In other words, the deterring effect can and must arise from a feared plunge in living standards, which will cause the loss of what is accepted as habitual and normal. Applying (with understandable reservations) the principle of non-lethality to nuclear deterrence is definitely not the worst of ideas for today.

In fact, can one imagine a US administration that would risk escalating a conflict with Russia if it knew for sure that the surviving US cities would be plunged in darkness, food supplies would grow erratic across the nation and on top of it tens or even hundreds of thousands of American lives would be lost in an instant? What responsible leader will allow developments to take such a turn? And won't he do all in his power to resolve the conflict without recourse to nuclear weapons?

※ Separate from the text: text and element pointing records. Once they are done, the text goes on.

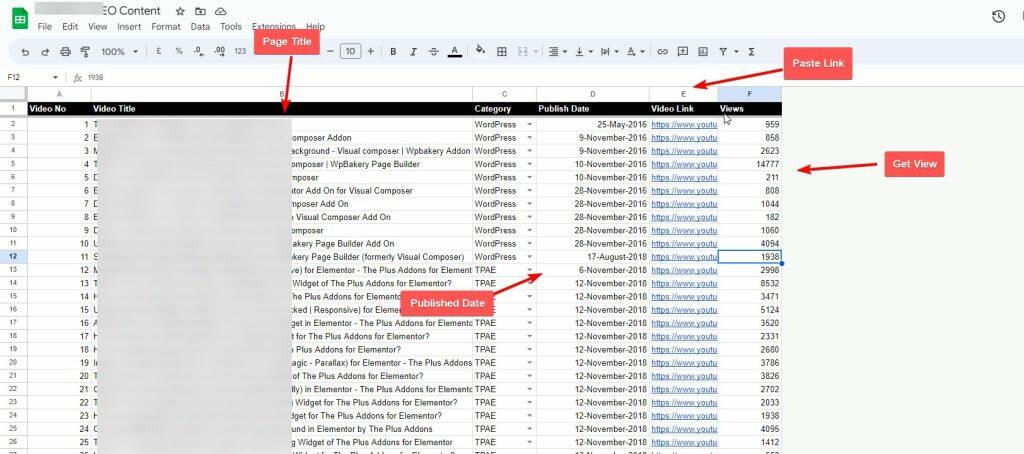Screen dimensions: 1024x454
Task: Open version history clock icon
Action: pos(998,16)
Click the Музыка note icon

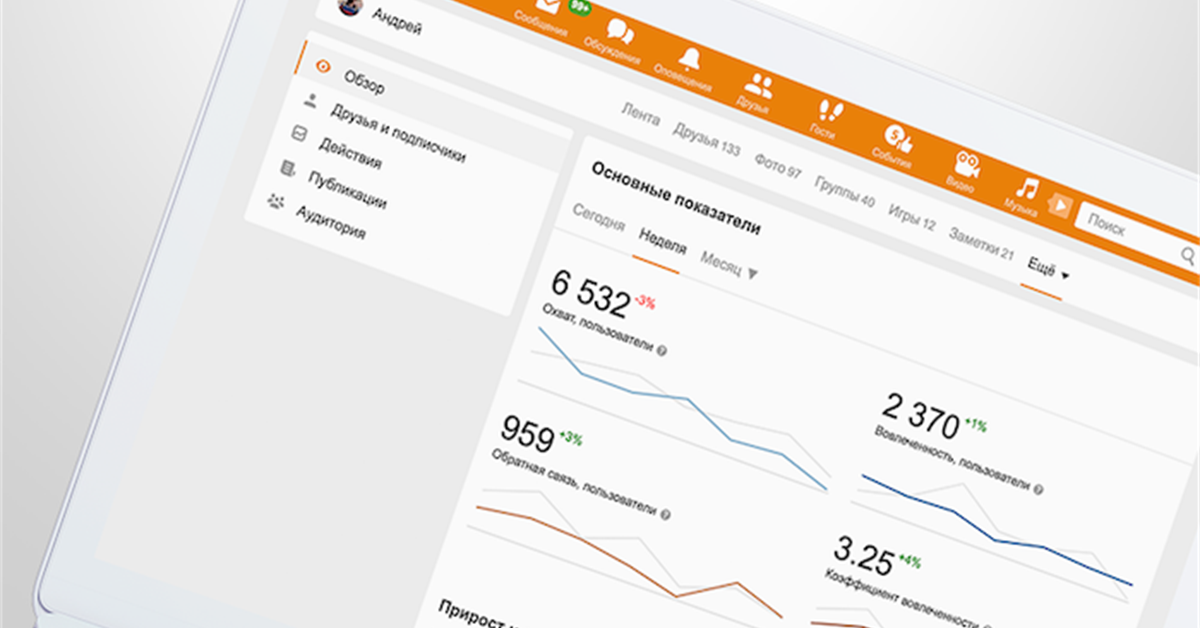point(1026,186)
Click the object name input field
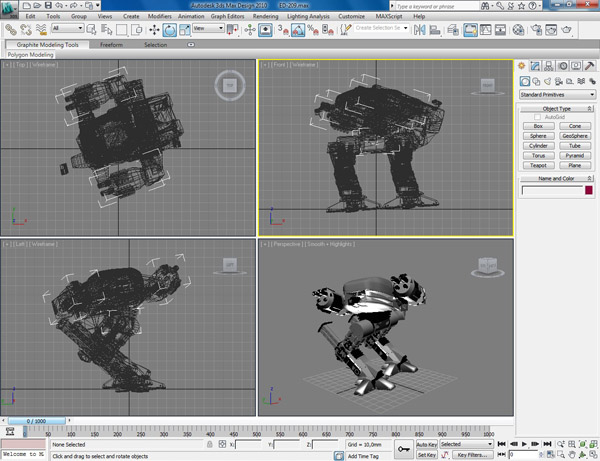 click(551, 190)
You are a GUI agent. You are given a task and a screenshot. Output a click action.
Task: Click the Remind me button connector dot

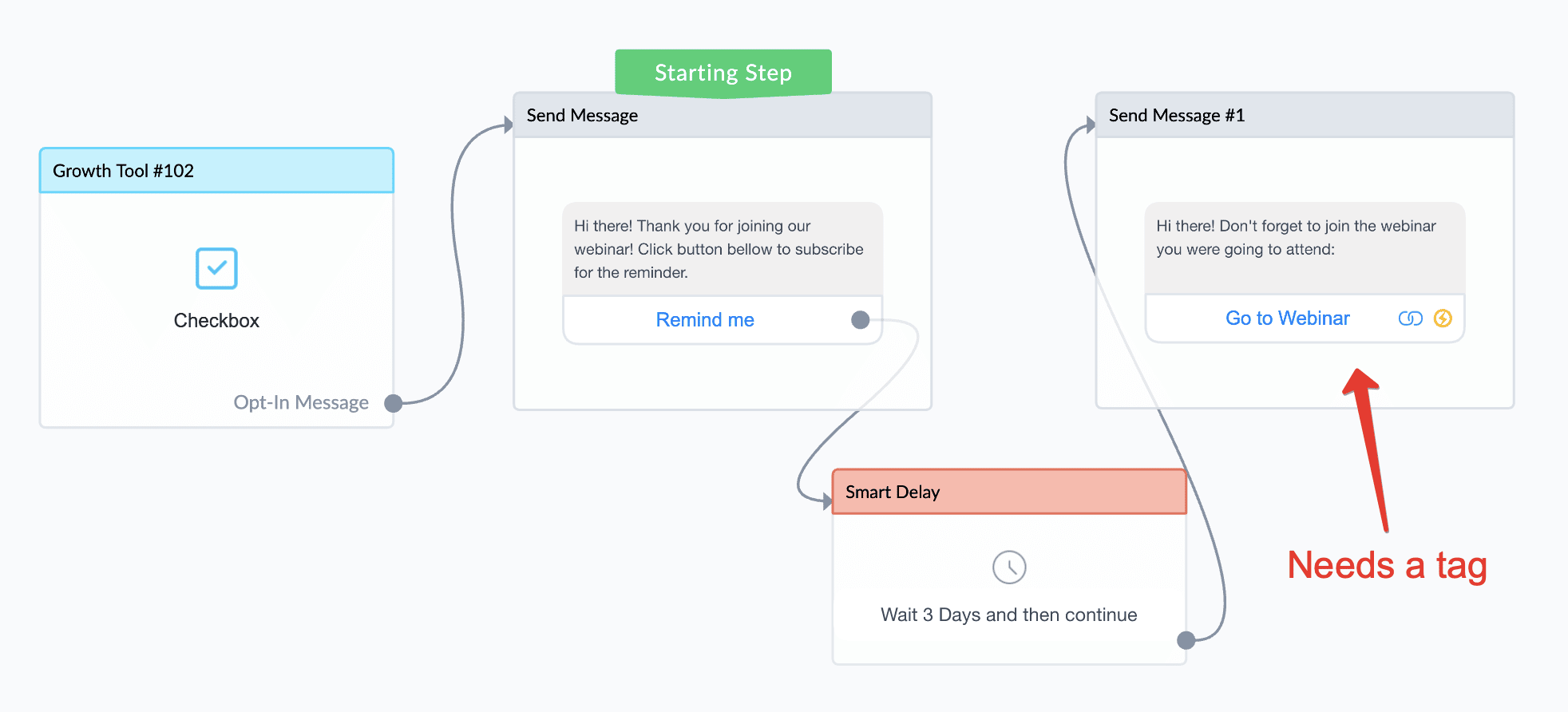(860, 320)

In the latter case one will be in a position to say that the mission of nuclear deterrence - primarily one helping to head off a full-scale nuclear exchange - has been successfully accomplished. The world will be a much quieter place to live in were it dominated by the non-lethal model of nuclear deterrence, both due to reduced number off neuroses in ordinary people and in fact that in conflict situations the politicians would be able to work in a less nervous atmosphere and thus adopt more weighted and sound decisions.

But one may take the matter a step further, putting the above question in a different way. Will the President and administration of the United States risk an intercontinental exchange if they knew that the probability of the described dramatic drop in living standards was to amount to 50 per cent? And what if it were 30 per cent? Or 15 per cent? Deterrence itself is a fine politico-psychological mechanism that can hardly be described in formal terms. Nevertheless, there is sufficient reason to believe that, faced even with a very low probability of nuclear response, the US leaders will not put in jeopardy the prosperity of the United States and its people, choosing to settle the conflict rather than escalate it.

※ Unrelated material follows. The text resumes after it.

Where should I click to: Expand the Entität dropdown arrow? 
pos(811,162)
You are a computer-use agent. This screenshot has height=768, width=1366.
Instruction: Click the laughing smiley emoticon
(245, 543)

People hold back from running across railway tracks in front of a moving train not because they are sure there will be a trouble, but because they don't rule out it may come. To put it differently, it is not at all inconceivable that in planning their nuclear forces the sides may renounce not only the principle of destruction (let alone "engagement") but also the hitherto firm bedrock foundation of deterrence, the inevitability of retaliation.

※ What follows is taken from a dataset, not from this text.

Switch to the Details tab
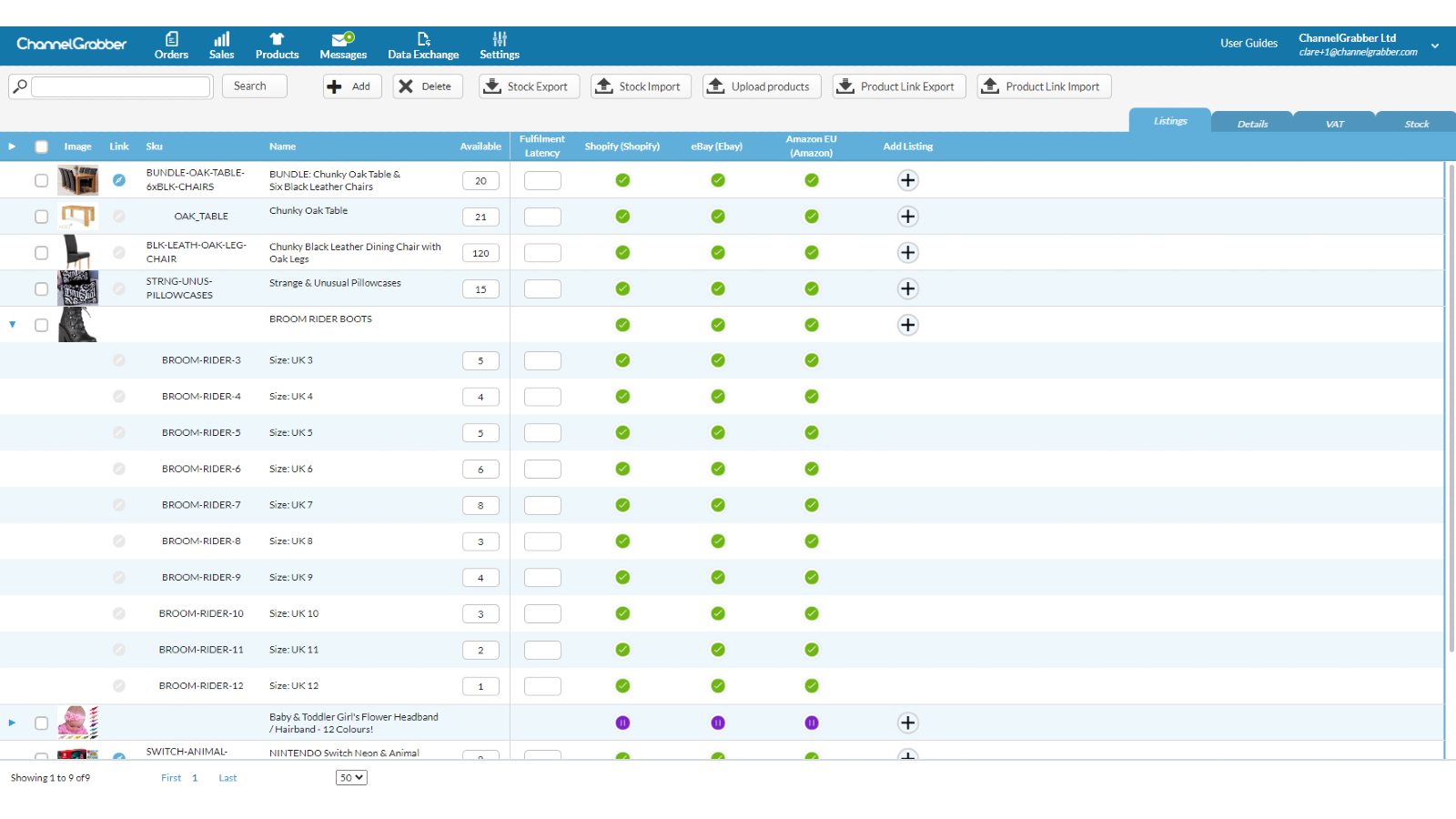 coord(1252,124)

In the meantime, a change-over from deterrence by inevitable retaliation to a "presumed deterrence" model will impact on the organization and composition of the strategic nuclear forces. And this will happen not only because their size could be considerably smaller than it is today. Changes in the opponent's combat potential, even if they take place on larger scale than today, will fail to create unacceptable security hazards for a country that has chosen to accept the presumed deterrence model.

The stimuli for participating in the strategic arms race, nuclear included, will be reduced accordingly. Strategic nuclear forces planning will become the business of each particular state to a much greater extent than it is in the present situation of continuous action and counteraction. Needless to say such "independent" approach to force planning would contribute a lot in saving defense money. And this could be the factor "last, but not the least" in the current conditions of serious difficulties with finding money for defense, which are encountered practically by all major military powers, including those involved in nuclear deterrence.